Pixel coordinate grounding data
========
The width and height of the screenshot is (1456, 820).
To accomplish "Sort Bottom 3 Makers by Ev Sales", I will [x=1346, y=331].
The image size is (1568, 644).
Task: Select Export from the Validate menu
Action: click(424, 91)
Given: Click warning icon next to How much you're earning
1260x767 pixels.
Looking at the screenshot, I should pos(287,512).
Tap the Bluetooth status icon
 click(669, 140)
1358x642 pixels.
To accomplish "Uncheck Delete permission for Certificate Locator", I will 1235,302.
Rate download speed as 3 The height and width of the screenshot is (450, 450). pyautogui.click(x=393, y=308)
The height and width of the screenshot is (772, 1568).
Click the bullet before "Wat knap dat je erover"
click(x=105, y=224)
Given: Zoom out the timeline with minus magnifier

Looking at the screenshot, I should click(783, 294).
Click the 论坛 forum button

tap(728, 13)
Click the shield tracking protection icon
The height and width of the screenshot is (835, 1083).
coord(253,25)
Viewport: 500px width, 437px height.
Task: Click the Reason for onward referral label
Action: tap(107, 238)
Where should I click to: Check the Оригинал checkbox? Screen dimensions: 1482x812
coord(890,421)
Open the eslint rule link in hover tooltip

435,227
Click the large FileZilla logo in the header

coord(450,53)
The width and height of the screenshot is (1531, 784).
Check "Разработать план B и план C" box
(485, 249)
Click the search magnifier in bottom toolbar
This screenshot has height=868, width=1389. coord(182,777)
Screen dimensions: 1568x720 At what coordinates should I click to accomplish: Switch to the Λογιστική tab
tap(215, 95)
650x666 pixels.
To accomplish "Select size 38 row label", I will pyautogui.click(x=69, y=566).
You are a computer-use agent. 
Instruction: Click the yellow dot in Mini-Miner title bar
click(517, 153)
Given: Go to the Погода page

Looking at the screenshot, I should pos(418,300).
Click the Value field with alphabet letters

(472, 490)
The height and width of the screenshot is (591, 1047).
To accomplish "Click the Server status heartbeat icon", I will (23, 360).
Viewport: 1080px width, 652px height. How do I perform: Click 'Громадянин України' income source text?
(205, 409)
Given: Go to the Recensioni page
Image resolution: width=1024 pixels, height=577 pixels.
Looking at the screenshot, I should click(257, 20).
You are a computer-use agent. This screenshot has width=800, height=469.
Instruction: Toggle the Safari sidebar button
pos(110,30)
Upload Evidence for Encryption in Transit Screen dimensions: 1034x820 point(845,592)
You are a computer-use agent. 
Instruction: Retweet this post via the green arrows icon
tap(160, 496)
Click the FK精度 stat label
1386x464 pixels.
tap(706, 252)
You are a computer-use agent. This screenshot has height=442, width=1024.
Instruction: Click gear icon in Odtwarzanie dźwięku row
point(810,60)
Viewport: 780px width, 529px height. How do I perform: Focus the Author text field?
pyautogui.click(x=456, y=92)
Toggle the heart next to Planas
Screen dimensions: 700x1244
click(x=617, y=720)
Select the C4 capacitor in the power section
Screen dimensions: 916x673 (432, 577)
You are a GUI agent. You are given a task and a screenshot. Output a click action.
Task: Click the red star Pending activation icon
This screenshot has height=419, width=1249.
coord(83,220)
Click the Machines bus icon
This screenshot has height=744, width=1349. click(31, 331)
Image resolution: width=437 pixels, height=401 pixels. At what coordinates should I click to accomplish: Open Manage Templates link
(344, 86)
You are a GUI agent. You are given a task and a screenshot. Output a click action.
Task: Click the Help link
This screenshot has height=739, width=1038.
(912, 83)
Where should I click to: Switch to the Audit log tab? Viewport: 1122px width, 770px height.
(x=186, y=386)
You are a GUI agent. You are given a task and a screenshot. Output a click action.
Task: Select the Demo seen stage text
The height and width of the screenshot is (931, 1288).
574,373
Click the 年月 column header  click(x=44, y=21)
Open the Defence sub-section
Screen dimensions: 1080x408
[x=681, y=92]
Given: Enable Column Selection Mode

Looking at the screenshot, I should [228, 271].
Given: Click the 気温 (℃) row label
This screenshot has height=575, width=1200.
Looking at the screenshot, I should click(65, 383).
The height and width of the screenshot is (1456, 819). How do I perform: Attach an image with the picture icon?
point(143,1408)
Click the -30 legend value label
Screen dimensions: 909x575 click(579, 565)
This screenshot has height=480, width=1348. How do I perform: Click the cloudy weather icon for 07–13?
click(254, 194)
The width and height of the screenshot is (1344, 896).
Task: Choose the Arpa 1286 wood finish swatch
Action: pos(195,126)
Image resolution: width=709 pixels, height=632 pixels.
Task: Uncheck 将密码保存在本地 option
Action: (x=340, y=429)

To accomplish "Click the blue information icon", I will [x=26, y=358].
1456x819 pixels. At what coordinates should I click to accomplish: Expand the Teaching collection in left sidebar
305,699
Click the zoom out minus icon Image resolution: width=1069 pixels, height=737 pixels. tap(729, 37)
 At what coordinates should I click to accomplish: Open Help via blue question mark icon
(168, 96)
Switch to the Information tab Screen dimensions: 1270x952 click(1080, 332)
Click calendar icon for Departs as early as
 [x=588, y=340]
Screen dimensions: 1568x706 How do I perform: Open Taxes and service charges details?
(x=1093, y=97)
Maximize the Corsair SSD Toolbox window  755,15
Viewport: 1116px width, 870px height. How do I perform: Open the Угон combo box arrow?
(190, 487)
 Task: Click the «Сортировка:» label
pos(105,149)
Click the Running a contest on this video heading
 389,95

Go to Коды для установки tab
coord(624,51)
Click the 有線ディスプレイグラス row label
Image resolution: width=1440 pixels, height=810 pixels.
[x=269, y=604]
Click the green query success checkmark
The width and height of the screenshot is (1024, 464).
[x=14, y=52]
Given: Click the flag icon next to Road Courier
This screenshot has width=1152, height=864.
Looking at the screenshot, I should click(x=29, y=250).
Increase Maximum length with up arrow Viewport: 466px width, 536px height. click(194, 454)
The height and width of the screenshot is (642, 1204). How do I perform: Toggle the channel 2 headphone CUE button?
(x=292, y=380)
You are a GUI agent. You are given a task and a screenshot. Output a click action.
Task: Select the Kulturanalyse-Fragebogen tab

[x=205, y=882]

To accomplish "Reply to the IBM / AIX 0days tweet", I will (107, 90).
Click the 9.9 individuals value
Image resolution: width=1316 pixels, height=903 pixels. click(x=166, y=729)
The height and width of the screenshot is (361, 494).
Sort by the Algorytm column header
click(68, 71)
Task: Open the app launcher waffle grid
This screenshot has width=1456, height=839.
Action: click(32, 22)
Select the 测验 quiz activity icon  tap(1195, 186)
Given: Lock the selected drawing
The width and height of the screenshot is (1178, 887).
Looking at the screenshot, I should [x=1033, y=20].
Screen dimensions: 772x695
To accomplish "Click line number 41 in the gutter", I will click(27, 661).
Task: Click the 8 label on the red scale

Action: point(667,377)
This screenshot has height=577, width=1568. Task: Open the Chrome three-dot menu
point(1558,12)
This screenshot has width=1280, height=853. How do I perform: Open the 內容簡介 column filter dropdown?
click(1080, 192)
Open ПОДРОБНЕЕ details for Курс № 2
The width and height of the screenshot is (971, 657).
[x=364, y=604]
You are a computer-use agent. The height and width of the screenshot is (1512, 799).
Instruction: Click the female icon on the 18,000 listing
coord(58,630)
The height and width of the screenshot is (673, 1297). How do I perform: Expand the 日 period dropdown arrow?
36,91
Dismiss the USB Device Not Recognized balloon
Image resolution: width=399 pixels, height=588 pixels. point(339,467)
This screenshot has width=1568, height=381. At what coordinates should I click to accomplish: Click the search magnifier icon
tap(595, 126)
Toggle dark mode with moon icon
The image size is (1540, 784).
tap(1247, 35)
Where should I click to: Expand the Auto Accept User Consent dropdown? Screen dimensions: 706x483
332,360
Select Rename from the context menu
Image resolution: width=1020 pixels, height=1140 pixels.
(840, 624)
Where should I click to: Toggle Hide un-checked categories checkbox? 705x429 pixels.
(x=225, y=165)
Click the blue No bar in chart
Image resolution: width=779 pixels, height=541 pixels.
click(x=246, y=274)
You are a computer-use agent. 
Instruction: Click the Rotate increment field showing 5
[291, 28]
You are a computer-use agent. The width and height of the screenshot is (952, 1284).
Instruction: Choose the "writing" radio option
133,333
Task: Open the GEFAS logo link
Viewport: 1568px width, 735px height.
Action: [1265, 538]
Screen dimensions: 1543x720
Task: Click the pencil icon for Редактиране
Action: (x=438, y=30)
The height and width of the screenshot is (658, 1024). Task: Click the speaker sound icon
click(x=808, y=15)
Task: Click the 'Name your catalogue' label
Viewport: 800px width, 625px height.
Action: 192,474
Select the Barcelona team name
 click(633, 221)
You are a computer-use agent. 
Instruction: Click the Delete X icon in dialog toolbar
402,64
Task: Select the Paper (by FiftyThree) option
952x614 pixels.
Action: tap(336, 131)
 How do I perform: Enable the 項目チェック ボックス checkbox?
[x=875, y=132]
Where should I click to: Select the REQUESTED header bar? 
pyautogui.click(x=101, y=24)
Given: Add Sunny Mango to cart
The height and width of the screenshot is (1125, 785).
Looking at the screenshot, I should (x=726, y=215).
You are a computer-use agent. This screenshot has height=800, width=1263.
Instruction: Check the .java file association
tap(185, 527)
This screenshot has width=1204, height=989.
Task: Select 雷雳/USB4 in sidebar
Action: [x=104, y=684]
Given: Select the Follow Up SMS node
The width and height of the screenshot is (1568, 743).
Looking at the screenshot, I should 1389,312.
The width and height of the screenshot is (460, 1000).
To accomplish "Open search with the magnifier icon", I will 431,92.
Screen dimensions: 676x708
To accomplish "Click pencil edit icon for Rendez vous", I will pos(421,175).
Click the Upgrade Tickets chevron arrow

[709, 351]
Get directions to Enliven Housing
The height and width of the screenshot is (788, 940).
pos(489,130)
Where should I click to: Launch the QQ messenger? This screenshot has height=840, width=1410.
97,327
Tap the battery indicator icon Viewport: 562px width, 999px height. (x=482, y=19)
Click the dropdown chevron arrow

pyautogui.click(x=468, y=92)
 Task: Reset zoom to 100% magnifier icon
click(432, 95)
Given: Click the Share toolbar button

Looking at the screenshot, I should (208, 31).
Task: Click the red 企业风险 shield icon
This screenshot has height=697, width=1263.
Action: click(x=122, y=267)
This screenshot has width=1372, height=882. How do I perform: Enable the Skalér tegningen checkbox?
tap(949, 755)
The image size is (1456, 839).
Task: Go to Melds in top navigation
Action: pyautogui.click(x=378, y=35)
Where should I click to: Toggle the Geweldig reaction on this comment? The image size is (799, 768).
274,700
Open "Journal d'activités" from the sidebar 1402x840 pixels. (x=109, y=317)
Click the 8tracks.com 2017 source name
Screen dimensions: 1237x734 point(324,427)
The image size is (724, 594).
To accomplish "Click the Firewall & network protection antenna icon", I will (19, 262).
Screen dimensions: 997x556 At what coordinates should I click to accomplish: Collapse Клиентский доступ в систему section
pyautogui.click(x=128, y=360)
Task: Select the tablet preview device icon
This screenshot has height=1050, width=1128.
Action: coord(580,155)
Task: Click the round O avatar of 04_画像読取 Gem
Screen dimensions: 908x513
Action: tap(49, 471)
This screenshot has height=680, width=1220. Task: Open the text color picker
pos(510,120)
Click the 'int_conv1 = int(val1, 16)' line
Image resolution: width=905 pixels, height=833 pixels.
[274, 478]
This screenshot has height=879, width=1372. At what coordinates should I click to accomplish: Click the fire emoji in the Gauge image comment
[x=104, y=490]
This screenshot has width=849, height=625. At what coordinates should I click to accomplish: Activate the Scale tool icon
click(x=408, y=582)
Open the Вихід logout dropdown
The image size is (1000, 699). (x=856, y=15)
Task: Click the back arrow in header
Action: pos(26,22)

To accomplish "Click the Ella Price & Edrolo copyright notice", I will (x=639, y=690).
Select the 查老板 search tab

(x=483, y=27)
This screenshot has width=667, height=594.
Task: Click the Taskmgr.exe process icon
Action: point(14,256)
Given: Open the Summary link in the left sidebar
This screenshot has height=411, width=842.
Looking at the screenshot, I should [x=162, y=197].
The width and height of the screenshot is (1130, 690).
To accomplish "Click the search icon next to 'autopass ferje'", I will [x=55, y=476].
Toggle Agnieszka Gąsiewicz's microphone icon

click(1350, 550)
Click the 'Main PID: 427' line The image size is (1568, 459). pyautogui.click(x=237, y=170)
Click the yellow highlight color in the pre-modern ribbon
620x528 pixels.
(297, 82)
========
Task requirements
Search the entries for the word "next", then copy every line in which it is found.

The answer
Given: Click warning icon next to How much you're earning
Toggle the heart next to Planas
Given: Click the flag icon next to Road Courier
To accomplish "Click the search icon next to 'autopass ferje'", I will [x=55, y=476].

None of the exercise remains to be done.